Damn those Blackhawks.
One year they go and cost the Bruins another Stanley Cup, the next they just might have decided the fate of one of their best players.
That gasp you might have heard Wednesday in the general vicinity of the TD Garden wasn’t from local residents discovering that Aaron Hernandez was getting his transfer to the Nashua Street jail. It was from Peter Chiarelli’s front office after learning that Chicago locked up forwards Jonathan Toews and Patrick Kane to identical eight-year, $84 million extensions, the sort of deals that makes fellow NHL general managers scan their own rosters for players due money and moan. The dynamic duo scored a combined 57 goals last season for the Blackhawks, and another 37 points over the course of 19 postseason games last spring. Beginning next season, they’ll both average $10.5 million per season through 2023, which isn’t a bad haul if you can get it.
David Krejci can, which is why he’s – per usual – smiling politely.
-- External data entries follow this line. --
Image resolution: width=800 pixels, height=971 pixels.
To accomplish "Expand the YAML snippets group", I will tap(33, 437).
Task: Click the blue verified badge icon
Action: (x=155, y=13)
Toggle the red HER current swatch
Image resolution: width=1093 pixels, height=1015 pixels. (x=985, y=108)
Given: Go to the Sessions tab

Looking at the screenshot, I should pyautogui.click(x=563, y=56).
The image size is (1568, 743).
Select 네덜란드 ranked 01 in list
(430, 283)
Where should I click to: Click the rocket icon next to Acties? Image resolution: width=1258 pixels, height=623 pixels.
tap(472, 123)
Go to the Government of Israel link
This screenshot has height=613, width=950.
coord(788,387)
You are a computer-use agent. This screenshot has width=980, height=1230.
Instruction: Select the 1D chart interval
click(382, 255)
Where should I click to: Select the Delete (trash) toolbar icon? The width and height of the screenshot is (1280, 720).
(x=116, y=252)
What are the Bruins going to do with Krejci? The 28-year-old driving center is an unrestricted free agent after this upcoming season and in line for a payday similar to the one teammate Patrice Bergeron got with the Bruins last year, an eight-year, $52 million extension. That simply doesn’t seem like it’s going to be enough to keep Krejci in Black and Gold for the better part of the next decade. Krejci will make $5.25 million this season and will command much more a year from now, if the Bruins don’t intend to sign him to a long-term deal before then.
It’s no revelation that the Bruins truly have put themselves in a cap situation that’s going to be difficult to wriggle out of. Their payroll for 2014-15 sits at about $67.6 million right now, just up against the $69 million cap, one of the many reasons why 30-goal scorer Jarome Iginla will play in Colorado the next three seasons. Next offseason, Gregory Campbell, Daniel Paille, Carl Soderberg, Adam McQuaid, and Johnny Boychuk are coming off the books, all joining Krejci in unrestricted free agency. Chiarelli will need to work out a way to keep Soderberg, face the reality that he might not be able to afford Boychuk, and wave farewell to the other pieces as well. As long as he wants to keep Krejci for the long term, that is.
As much as Bruins fans don’t want to acknowledge it, trading Krejci this summer would solve a lot of the Bruins’ headaches going forward, but in no way does that mean it’s the logical avenue. If it were though, Chiarelli could more easily sign Soderberg and Boychuk to long-term deals, as well as give the likes of Reilly Smith, Torey Krug (restricted free agents), and Dougie Hamilton (RFA next summer) the paydays they’re due.
In 2013-14, Krejci had his strongest regular-season campaign since the 2008-09 season, scoring 19 goals to go with his team-leading 50 assists. But he uncharacteristically disappeared in the playoffs, tallying only four assists as the Bruins lost in the second round to the Montreal Canadiens, despite heading into the second season with a big, shiny President’s Trophy.
Nobody is clamoring to ship Krejci out based on his poor postseason, and there is certainly a general knowledge that the center is the straw that stirs the Bruins’ drink. But if Chiarelli and the Bruins want to remain steadfast in their philosophy of maintaining depth across the roster, don’t be surprised if it’s something they might explore, if they haven’t already.
True, the cap will go up in time for next season but by how much? As it is, the Bruins had to be less than pleased about the current, $69 million reality, leading to both their inability to re-sign Iginla as well as what it means to keeping the current core intact. The biggest dilemma is this though: Does surrendering Krejci give the Bruins enough leeway that they can move forward with this same group with fewer cap issues (yes) and does it mean they’ve created a crater where their best playmaker once resided (yes)?
Essentially, what’s more important to the Bruins? Winning the Stanley Cup next season or having financial freedom to remain a contender for the long term?
That’s a difficult question to answer with no right or wrong response. Dealing Krejci for perhaps unequal value would have to put the ultimate faith in the future of players like Soderberg and Ryan Spooner, the center who spent most of last season in Providence (17 goals, 40 assists) who the Bruins seem loathe to shift to a wing slot for whatever reason, even if Chiarelli did mention him last week as one possibility for the team’s need in the absence of Iginla. And if you think the Bruins’ cap issues have limited what they can do in the present, how much worse might they be with Krejci – at big dollars – going forward? True, the Blackhawks’ deals with Kane and Toews may also strap them in regards to the salary cap going forward, but the longer you commit, the more assurance teams can have in that number going up annually.
Is that enough? Can the Bruins put faith in the system in order to keep Krejci around? That’s a tough call, one only perhaps only exacerbated by the Blackhawks’ latest moves.
On the flip side, we are no longer talking about whether or not the Bruins want to pay one of their more important players but whether they can. But that sort of refreshment doesn’t make things any easier when building your team for the long haul. The bet here is that the Bruins and Krejci agree to a long-term deal by the time training camp ends, ending speculation that has been brewing for some time now.
But at what cost? Both now and later?